Bata referiu ainda que a tarifa actualmente cobrada não chega sequer a cobrir os custos do combustível, mas sublinhou que a empresa considera essencial manter o serviço, tendo em conta o seu impacto social e o contributo para reduzir as dificuldades enfrentadas pela população.

Na mesma entrevista, o responsável disse que, nos últimos tempos, a procura pelo transporte ferroviário de passageiros tem vindo a crescer, obrigando a empresa a redobrar esforços para responder à demanda e contribuir para aliviar os problemas de mobilidade de milhares de cidadãos que recorrem diariamente ao serviço.

Segundo o director, o sistema ferroviário do Sul opera comboios nas linhas do Limpopo, Ressano Garcia e Goba, incluindo serviços que terminam em pontos intermédios como Manhiça, Matola-Gare, Boane e Marracuene, no quadro das acções destinadas a melhorar a mobilidade urbana e rural.

“Por exemplo, um comboio para Magude custa à volta de 400 mil meticais. Para além do serviço de longo curso, o CFM assegura igualmente ligações interurbanas, conectando a cidade de Maputo a Matola-Gare, Boane e Marracuene, garantindo assim a circulação de milhares de pessoas e bens”, salientou.

Noutras regiões do país, o transporte ferroviário de passageiros também se mantém activo. Na região Centro, o CFM opera comboios entre a cidade da Beira e a vila de Moatize, bem como entre a Beira e a vila fronteiriça de Machipanda, nas linhas de Sena e Machipanda, respectivamente.

Já na região Norte, o transporte de passageiros é assegurado pela concessionária Corredor de Desenvolvimento do Norte (CDN), que opera nas rotas Nacala-Cuamba, Cuamba-Lichinga e Cuamba-Entre Lagos.

Bata afirmou que a empresa continua empenhada em melhorar a qualidade do serviço, apesar do peso financeiro da operação.

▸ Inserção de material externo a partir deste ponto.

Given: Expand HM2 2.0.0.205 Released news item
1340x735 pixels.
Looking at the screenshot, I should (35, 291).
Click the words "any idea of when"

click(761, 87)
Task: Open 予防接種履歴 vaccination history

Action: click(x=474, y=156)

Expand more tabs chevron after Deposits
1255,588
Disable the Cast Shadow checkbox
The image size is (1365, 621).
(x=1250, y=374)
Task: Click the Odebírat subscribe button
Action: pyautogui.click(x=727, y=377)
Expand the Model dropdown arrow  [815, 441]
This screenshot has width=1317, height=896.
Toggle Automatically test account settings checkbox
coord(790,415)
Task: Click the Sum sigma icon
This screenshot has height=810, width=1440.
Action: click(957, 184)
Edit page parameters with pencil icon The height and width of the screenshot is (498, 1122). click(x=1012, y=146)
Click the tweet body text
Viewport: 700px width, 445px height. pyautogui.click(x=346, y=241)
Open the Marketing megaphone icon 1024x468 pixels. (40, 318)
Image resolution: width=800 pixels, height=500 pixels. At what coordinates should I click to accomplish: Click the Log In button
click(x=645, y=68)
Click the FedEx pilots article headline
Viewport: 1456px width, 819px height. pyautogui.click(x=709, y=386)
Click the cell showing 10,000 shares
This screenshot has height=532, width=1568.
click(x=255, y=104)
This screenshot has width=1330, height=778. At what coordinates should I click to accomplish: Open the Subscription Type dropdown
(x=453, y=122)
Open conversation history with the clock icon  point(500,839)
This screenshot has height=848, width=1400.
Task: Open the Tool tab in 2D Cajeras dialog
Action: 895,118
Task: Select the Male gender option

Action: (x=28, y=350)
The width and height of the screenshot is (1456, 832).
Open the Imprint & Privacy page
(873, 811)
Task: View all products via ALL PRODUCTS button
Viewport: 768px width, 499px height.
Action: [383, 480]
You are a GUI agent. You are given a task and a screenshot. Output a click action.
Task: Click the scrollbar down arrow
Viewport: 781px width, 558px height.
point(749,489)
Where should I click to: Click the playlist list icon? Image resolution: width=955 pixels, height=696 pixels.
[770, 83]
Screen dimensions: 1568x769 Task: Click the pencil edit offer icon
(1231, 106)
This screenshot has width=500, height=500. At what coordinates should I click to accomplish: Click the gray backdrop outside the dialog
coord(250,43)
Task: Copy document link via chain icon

“O nosso compromisso e desafio é procurar formas de alocar mais meios para que possamos realizar este serviço essencial para a população com a necessária comodidade, segurança e eficiência. Trata-se de um desafio complexo face aos crescentes custos que esta operação acarreta, mas não nos devemos furtar da nossa responsabilidade neste domínio de serviço público”, vincou.

O responsável referiu ainda que, nos últimos dois anos, o CFM tem realizado investimentos significativos na modernização do sistema ferroviário, com destaque para a aquisição de novos equipamentos destinados a melhorar o transporte de pessoas e bens.

Entre os projectos em curso destaca-se a aquisição de quatro locomotivas, destinada a aumentar a capacidade de tracção no transporte de carga e passageiros nas três regiões do país, num investimento avaliado em oito milhões de dólares.

A empresa adquiriu igualmente 10 locomotivas para o CFM Sul, no âmbito de um contrato avaliado em 34,49 milhões de dólares, com vista a reforçar a capacidade operacional das linhas da região.